Year’s First ‘Supermoon’ This Saturday


On Saturday, the moon will be full and only 225,804 miles from Earth (instead of the average 238,800 miles) and that means one thing: supermoon. The event will likely draw crowds of stargazers, although there’s at least one Astrophysicist who isn’t interested at all.

Usually, a supermoon takes place roughly three-to-four times a year according to Earthsky.org, but this Saturday’s will be the first one of 2015. The term defines a rare alignment, when the moon is not only full, but it is close to its perigee — the closest point on its orbit to the Earth.

There’s the opposite too, called a micromoon (a full moon on the farthest point on its orbit from Earth, or apogee). The last micromoon was on March 5, according to TimeandDate.com.

A supermoon is 12-14 percent larger and about 25-30 times brighter than a micromoon.

Meaning this Saturday night will be one of the brightest of the year, assuming there’s no cloud cover.

Space.com reports that the supermoon on Saturday will reach its fullest at 2:35 p.m. ET. It will hit its perigee roughly 20 hours later at 11 a.m. on Sunday. The alignment may not be perfect, but it’s close enough to earn the event the supermoon title.

For stargazers, Tim Hunter prepared a special map that’s currently posted on the Arizona Daily Star highlighting all the different craters and maria on the moon. There will be few days better than Saturday to have a lunar geography study.
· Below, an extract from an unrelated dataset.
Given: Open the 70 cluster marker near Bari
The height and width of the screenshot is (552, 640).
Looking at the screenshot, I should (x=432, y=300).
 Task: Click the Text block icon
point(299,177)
For more artistic types, Photopills has set up an entire page dedicated to photographing the supermoon in its full glory.

Still, not everyone is a fan of the “supermoon” in fact there’s one Astrophysicist who doesn’t even think the term should exist — Neil deGrasse Tyson.
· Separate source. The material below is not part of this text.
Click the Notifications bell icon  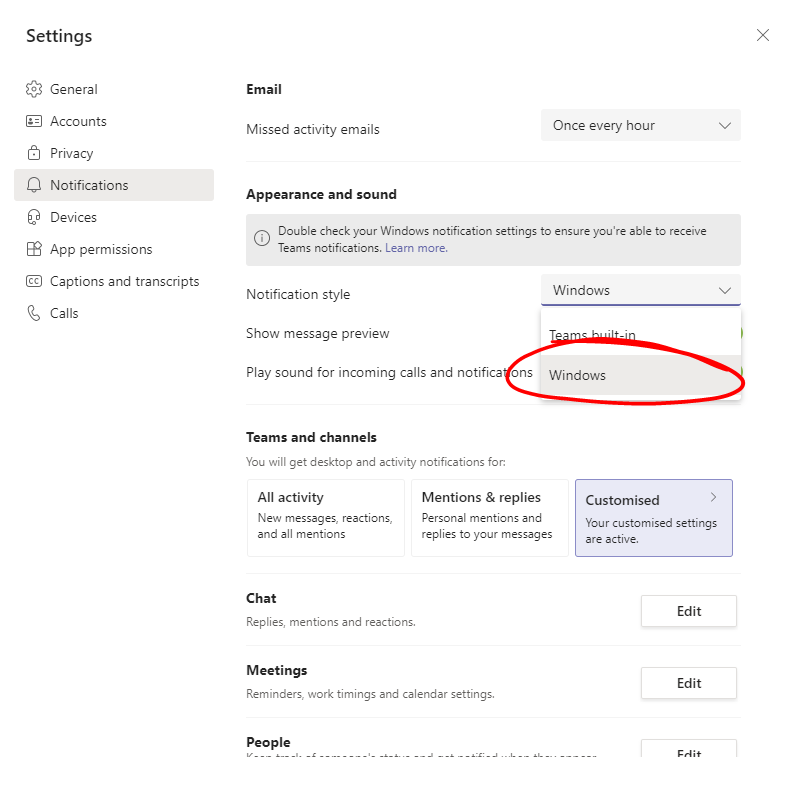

As he explained on his radio show, Star Talk, in 2013 (see below), the adjective “super” doesn’t fit for a moon that is only slightly bigger.

“If you had a 16-inch pizza, would you call that a “superpizza” compared to a 15-inch pizza? The supermoon is a 16-inch pizza compared with a 15-inch pizza. It’s a slightly bigger moon, I ain’t using the adjective “super.” I’m not going there.”

Tyson threw out one additional moon fun fact — the full moon does not exert any more tidal force than a moon at any other phase (crescent, half, etc.)

Still, the moon gets two inches farther from the Earth every year. Perhaps the supermoon on Saturday isn’t that much more impressive than a standard full moon, but enjoy it now. In a few million years it will be far smaller and dimmer.